By “fit neatly” we’re not talking about picky applications that need things “just so.” It can simply be a matter of combining two systems. So if you want to build an application that does data processing (Spark!) and training of neural networks (TensorFlow!), there’s no good way to do that. Why? Because these different systems aren’t really designed to interface with each other. As just one example, Nishihara pointed to a large financial services company that wanted to build an online learning application that incrementally learns from incoming data to constantly update recommendations for users. “To build this kind of application, they had to [write a lot of glue code to] stitch together a stream processing system, a training system, a serving system.
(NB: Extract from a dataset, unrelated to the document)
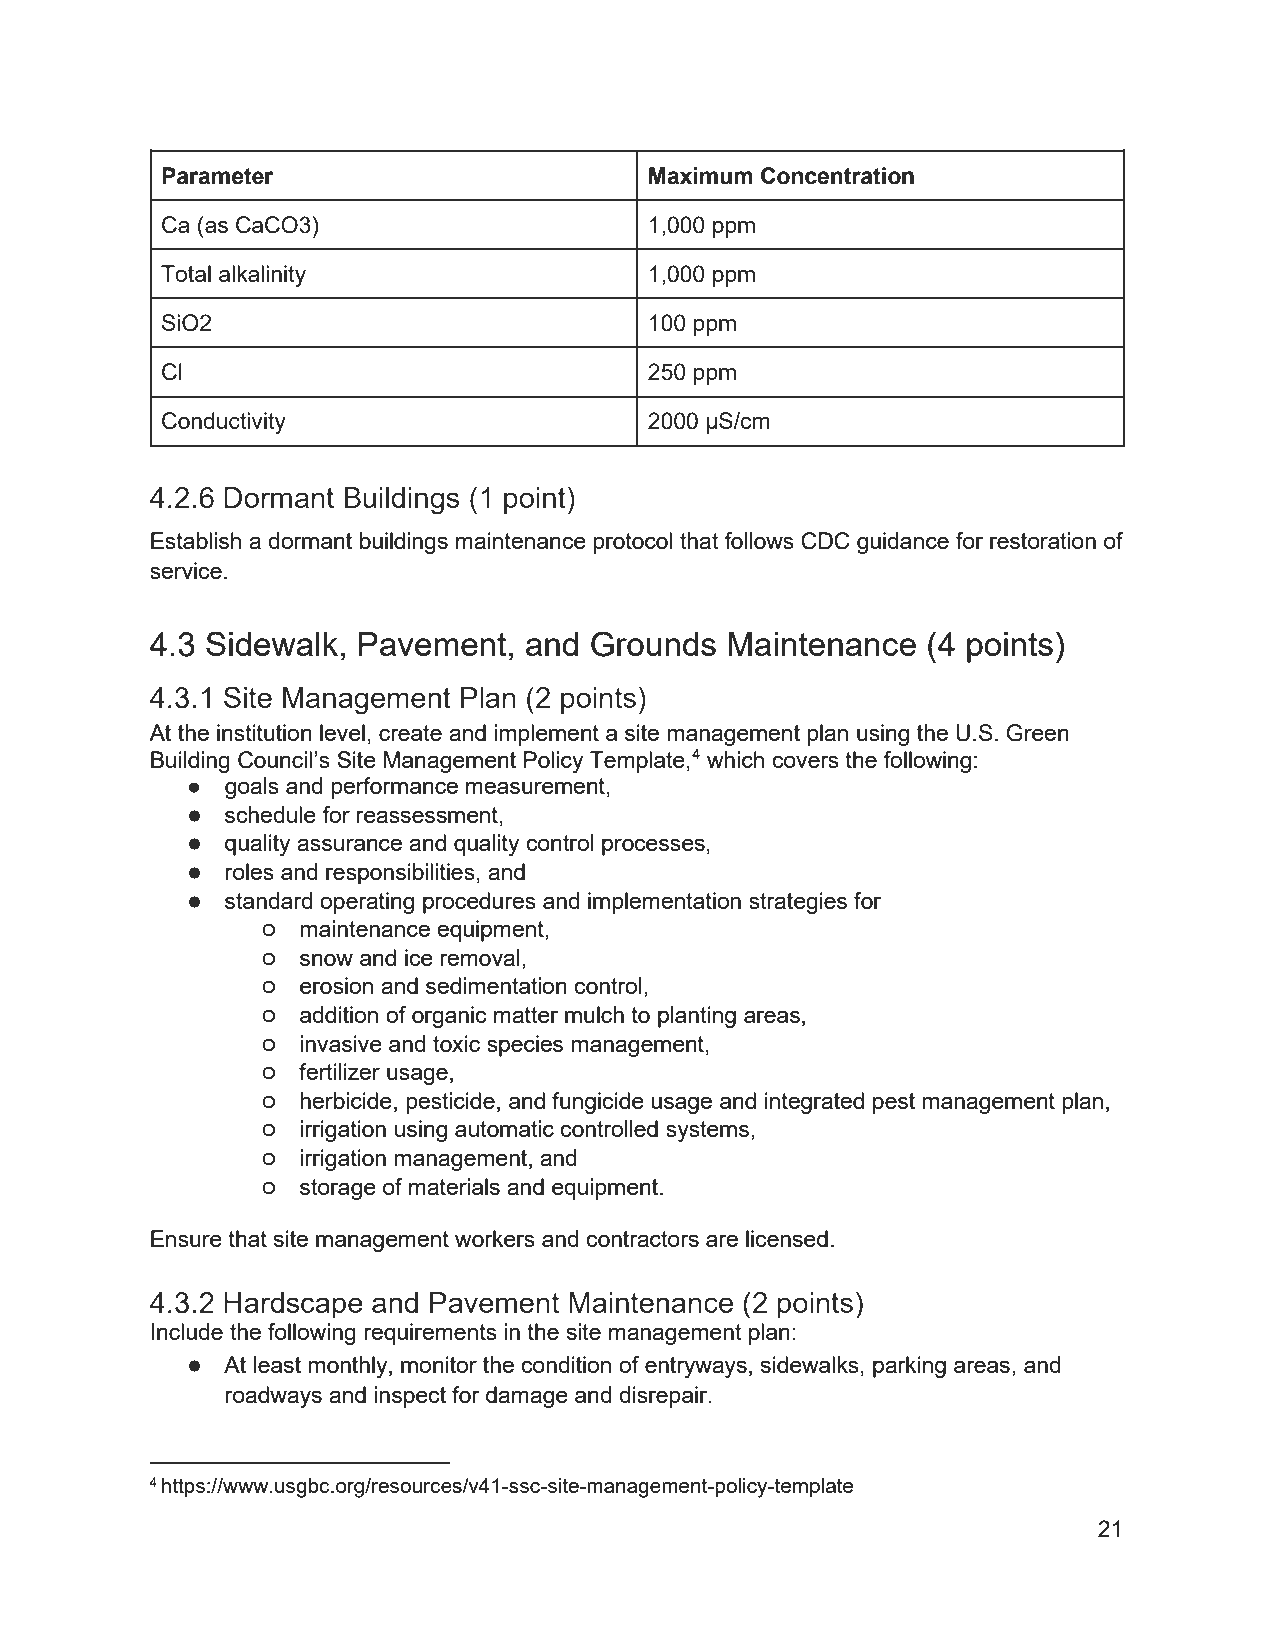 This page has height=1647, width=1273. I want to click on mulch, so click(594, 1014).
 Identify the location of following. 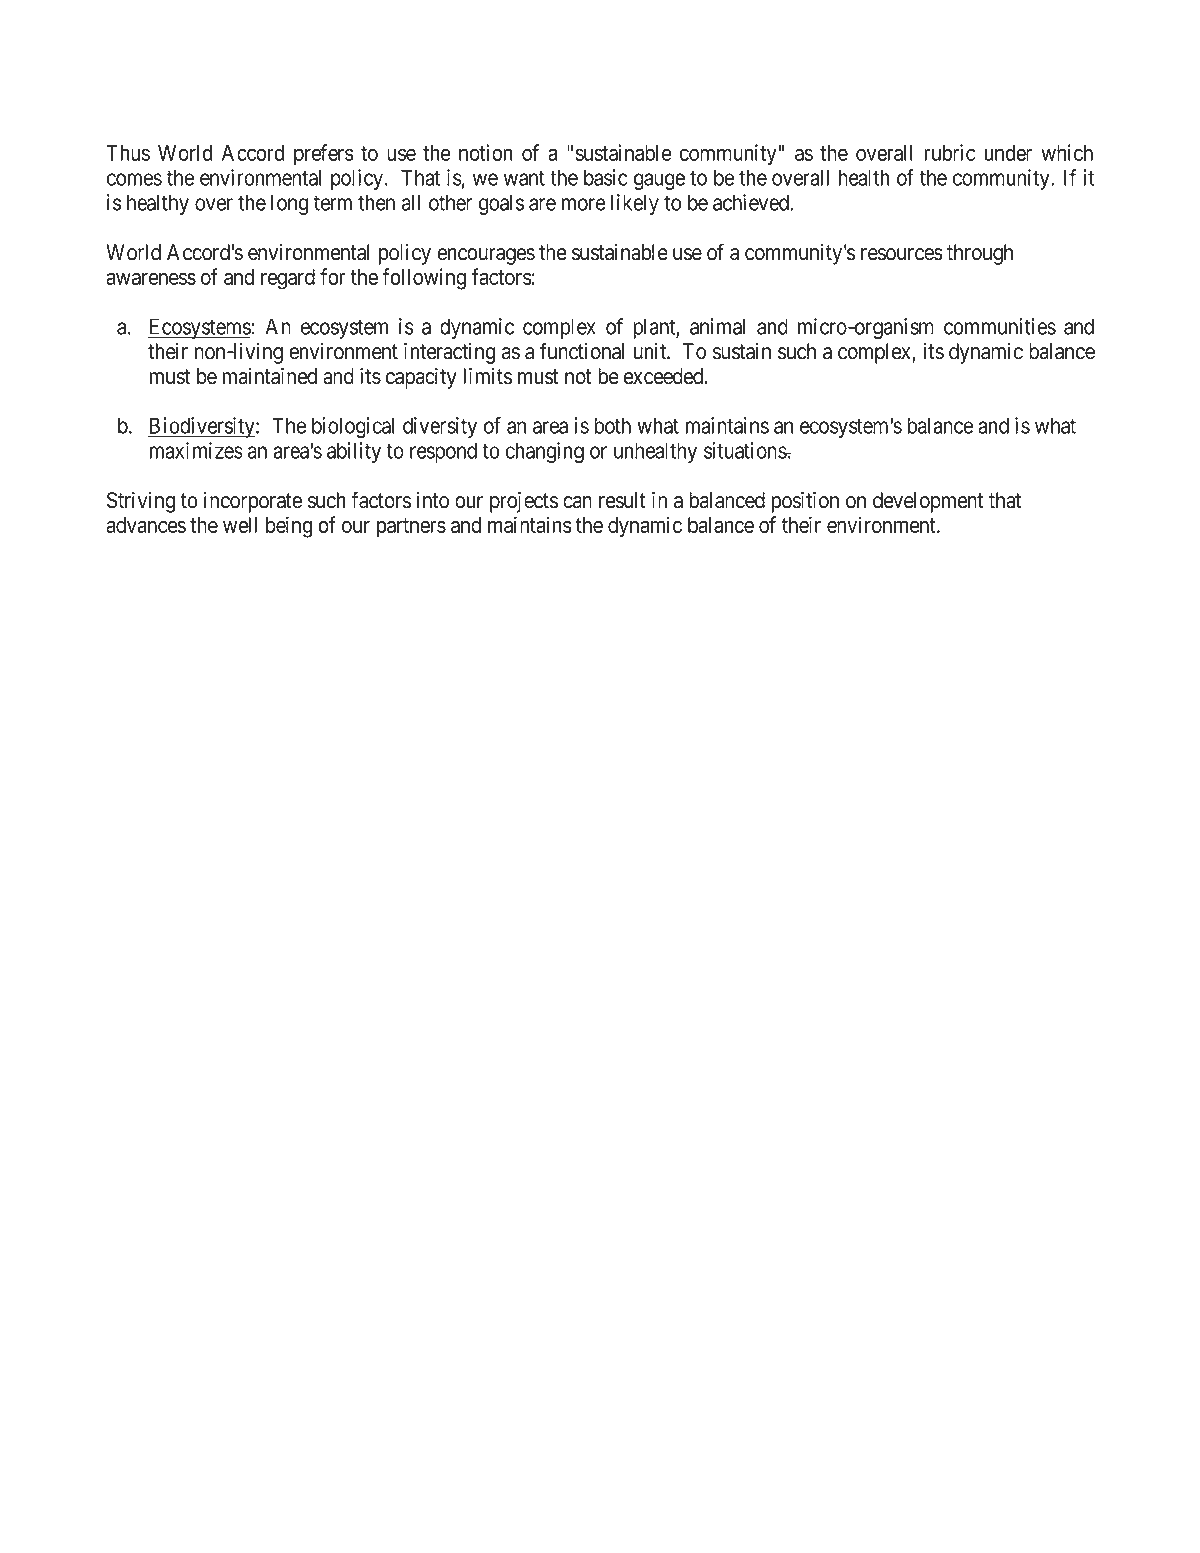
(424, 279).
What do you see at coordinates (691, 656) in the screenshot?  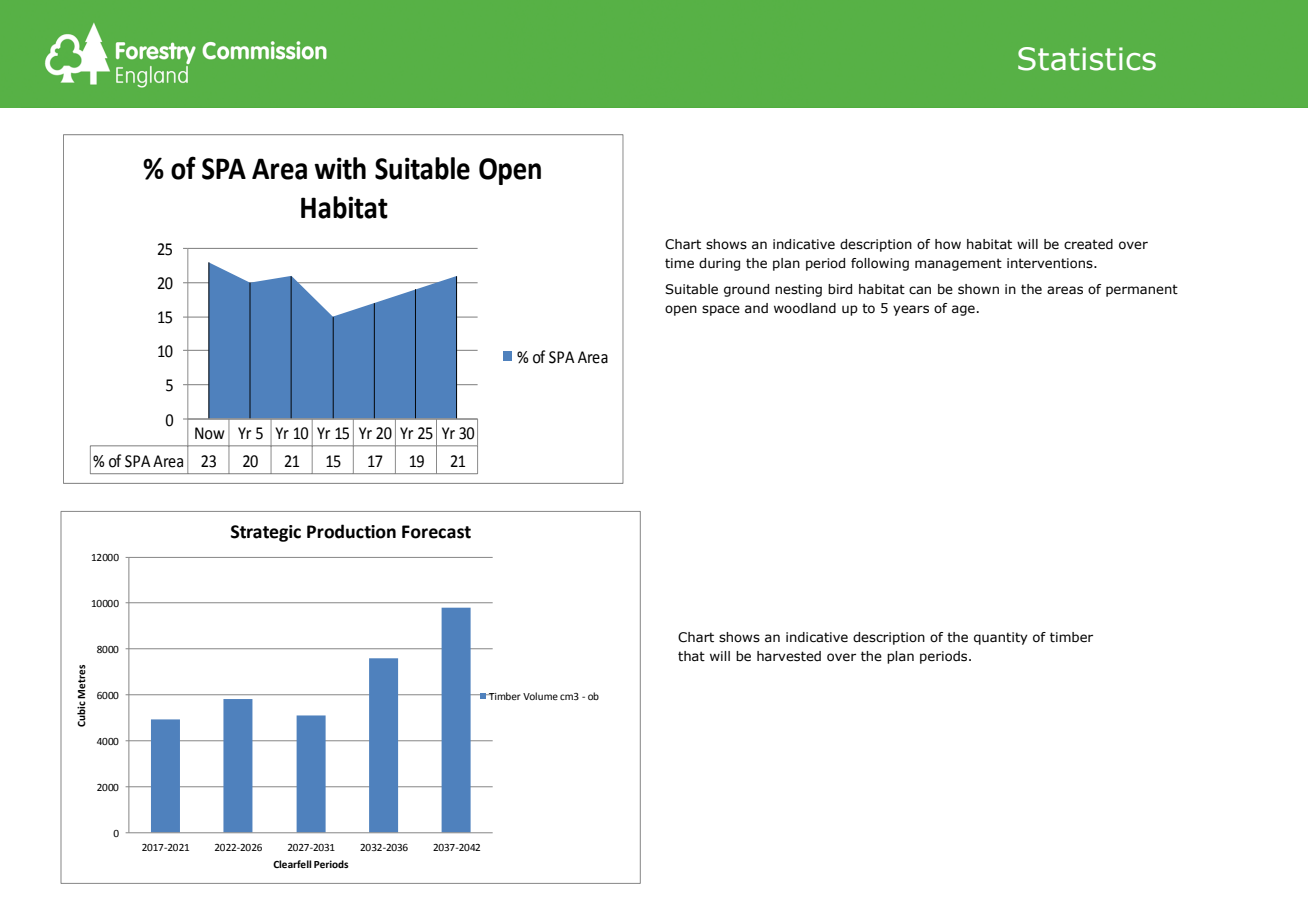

It’s very difficult.”
Or it was, until Ray came along.
The infinite laptop
Contrast the difficulty of gluing together these disparate systems with the experience a developer has on their laptop. Let’s say you’re writing a Python application. Python offers a rich ecosystem of libraries for things like manipulating data, machine learning, or linear algebra. A Python developer simply writes their Python application and imports these libraries for the necessary functionality. The libraries all play nicely together. Easy.
However, for distributed systems, nothing like this exists. Nishihara and his cofounders built Ray to serve as a general purpose distributed system; “the go-to way for developers to build distributed applications.”
Ray is designed to be a lower-level, flexible system with a rich ecosystem of scalable libraries. This foundation allows developers to build distributed applications in the same way they might write that Python application. And, as with Python, a community is growing up around Ray to provide useful libraries like Horovod, an open source framework to make distributed training of deep neural networks fast and easy for TensorFlow, PyTorch, and Apache MXNet. Horovod, developed at Uber, is great, but scaling a Horovod job with hundreds of GPUs can be challenging. By running Horovod on Ray, elastic scalability becomes straightforward.
This is the genius of Ray and Anyscale. Too often we forget that many of the best applications start with a single developer working on her laptop. “Of course we’re thinking about making things work really well at a large scale,” Nishihara stressed, “But we also really care about the single machine experience and the process of getting started and removing all friction along the way.”
How would this work in practice? According to Nishihara, Anyscale wants to give developers the freedom to forget about infrastructure and focus on their application logic. They start prototyping their application, just like writing Python applications on their laptop. They’re not even thinking about scale, about cloud.
But once they have a prototype running and need to scale it, they install open source Ray, modify a few lines of code, and immediately they can parallelize it across their laptop or across a single machine without rearchitecting things. As they need to scale that application, they run it on Anyscale, extending their laptop to the cloud, as it were. The application needs more CPUs? Done. Need more GPUs? They just appear. When their application doesn’t need these resources anymore, it scales down. “It just should work,” he declared.
It’s an incredibly bold, and useful, vision. But perhaps that’s sort of the Berkeley way.
Disclosure: I work for AWS, but the views expressed herein are mine.